» **Exercise text**
Content starts

________________ CM . . . . Volume XV Number 15 . . . . March 20, 2009

cover Why Do Horses Have Manes?

Elizabeth MacLeod.
Toronto, ON: Kids Can Press, 2009.
64 pp., hardcover, $14.95.
ISBN 978-1-55453-312-1.

Subject Heading:
Horses-Miscellanea-Juvenile literature.

Grades 2-7 / Ages 7-12.

Review by Tanya Boudreau.

*** /4


Do some horses really have feathers?

Yes, but a horse's "feather" is the long, silky hair that grows just above some horses' hooves. It's beautiful, and it protects the leg. Feather directs rain or water to run off the leg, rather that pool and cause sores.

Heavy horses, especially known for feather include the Ardennais, the Clydesdale and the Shire.

Children's author Elizabeth MacLeod may have just the answer you are looking for when it comes to horses! Through a question and answer format, her book, Why Do Horses Have Manes? provides insight into the history, characteristics, and personality of horses. An informative book, mixing answers with activities, this book starts with a one page introduction on the history of horses. Seven questions come next, such as ‘Why do horses let people ride them?' and ‘What did the first horse look like?' followed by an activity entitled Horse Talk. On this page, readers can test their knowledge on horse expressions such as ‘Hold your horses' and ‘Put the cart before the horse.' Chapter two is devoted to questions about the different breeds and sizes of horses while chapter three answers questions concerning adaptations and survival. In this chapter, readers will learn why horses walk on their tiptoes, how to tell a horse's age from its teeth, and how much water a horse needs to drink everyday. The last chapter, entitled ‘Straight from the Horse's Mouth,' explains how horses communicate and the different ways they have worked with us over the years — sometimes even saving us.

Content ends

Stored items
Content starts

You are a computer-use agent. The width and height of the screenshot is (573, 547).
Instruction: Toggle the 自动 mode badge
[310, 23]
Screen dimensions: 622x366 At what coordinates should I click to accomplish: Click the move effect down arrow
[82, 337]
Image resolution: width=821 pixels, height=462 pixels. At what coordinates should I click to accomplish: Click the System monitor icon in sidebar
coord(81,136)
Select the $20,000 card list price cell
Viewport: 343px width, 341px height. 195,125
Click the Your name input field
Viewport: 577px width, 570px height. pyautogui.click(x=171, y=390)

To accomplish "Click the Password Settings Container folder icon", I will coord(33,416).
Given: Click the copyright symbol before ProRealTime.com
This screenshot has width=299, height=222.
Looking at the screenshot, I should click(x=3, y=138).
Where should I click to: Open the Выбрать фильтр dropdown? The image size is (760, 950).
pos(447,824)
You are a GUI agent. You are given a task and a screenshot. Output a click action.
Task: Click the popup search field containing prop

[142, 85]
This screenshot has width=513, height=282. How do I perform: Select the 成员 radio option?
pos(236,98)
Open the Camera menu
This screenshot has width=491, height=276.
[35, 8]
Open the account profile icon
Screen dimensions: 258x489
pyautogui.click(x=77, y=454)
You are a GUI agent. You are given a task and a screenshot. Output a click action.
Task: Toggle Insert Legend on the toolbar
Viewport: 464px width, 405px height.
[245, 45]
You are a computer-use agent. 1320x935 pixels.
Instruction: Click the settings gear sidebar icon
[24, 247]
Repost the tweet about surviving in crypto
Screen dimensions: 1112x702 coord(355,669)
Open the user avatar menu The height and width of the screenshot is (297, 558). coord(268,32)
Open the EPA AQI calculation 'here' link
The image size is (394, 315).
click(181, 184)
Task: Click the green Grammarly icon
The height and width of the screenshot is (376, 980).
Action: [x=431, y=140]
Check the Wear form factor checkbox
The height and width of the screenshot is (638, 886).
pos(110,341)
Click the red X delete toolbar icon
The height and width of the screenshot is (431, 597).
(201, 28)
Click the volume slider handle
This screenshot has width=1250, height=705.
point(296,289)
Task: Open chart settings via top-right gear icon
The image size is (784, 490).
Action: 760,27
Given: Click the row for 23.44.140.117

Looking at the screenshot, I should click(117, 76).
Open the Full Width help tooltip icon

Content ends

» **Actions to take**
[a] In the horse book review, rewrite everything from "Yes, but a horse's" down to "and the Shire.", replacing "Clydesdale" with "Percheron".
[b] According to the horse book review, what is the title of the book's last chapter?
[c] Write what comes next in the review of Why Do Horses Have Manes?, starting after its final sentence.
These records were taken from a separate source.

» **Task-by-task results**
[a]
Yes, but a horse's "feather" is the long, silky hair that grows just above some horses' hooves. It's beautiful, and it protects the leg. Feather directs rain or water to run off the leg, rather that pool and cause sores.

Heavy horses, especially known for feather include the Ardennais, the Percheron and the Shire.

[b] "Straight from the Horse's Mouth"

[c]
     Incorporated into this book are horse themed activities, jokes, and facts. There are directions for a horse bookmark in chapter two, rules about the game of Horseshoes in chapter three, and five horse related jokes on the last page of chapter four. These additions, along with all the beautiful photographs that appear on every page of this book, will keep a young horse lover busy — and happy — for the better part of an afternoon.

     As someone who does not know a lot about horses, I was surprised at all I learned about them in this book. For instance, I learned that the first horses were only the size of a cat, that the words frog, barrel, and cannon are all parts of a horse, and that there is a remarkable tale behind the name "bloody-shouldered" Arabian horses.

     Why Do Horses Have Manes? is a well designed book. To keep with the horse theme, the pages in this book have horseshoes printed above the page numbers, along the top of every page as decorative borders, and behind the text as a tan background. The photographs, which are all in color, show the wide variety of horses that can be found around the world, including two pictures of wild horses in chapter two, and a picture of the Shetland pony- one of the strongest horses in the world for its size. Although there is no bibliography at the end of the book or a list of additional resources children could turn to for more information, this book would be a useful addition to a public or school library. Budding horse lovers won't want to miss this book.

     Having graduated from the University of Toronto with an honors degree in biology and botany, Elizabeth MacLeod worked for three years as managing editor of OWL Magazine. The author of several nonfiction books for children including, Why Do Cats Have Whiskers? (2008) and The Kids Book of Canada at War (2007), Elizabeth lives in Toronto.


Tanya Boudreau is a librarian at the Cold Lake Public Library in Cold Lake, AB.

To comment on this title or this review, send mail to cm@umanitoba.ca.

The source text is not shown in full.